* WHAT IS NEEDED
Could the records be returned exactly, with the pictures left out?

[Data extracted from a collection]
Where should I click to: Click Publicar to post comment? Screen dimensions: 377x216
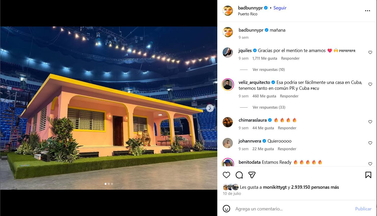[x=363, y=209]
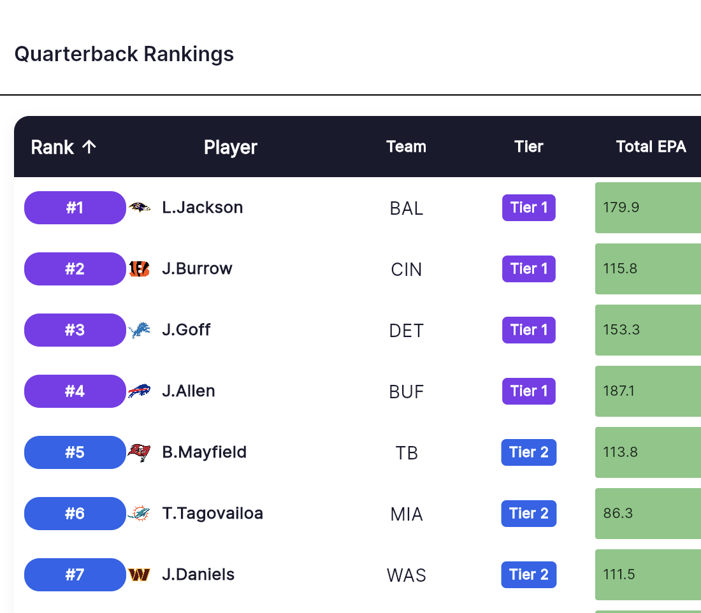Click L.Jackson's Tier 1 badge
The image size is (701, 613).
528,208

* ANSWER SECTION
Where should I click to: Click Publicar to post comment? Screen dimensions: 377x216
[x=363, y=209]
Click L.Jackson's Tier 1 badge
The image size is (701, 613).
528,208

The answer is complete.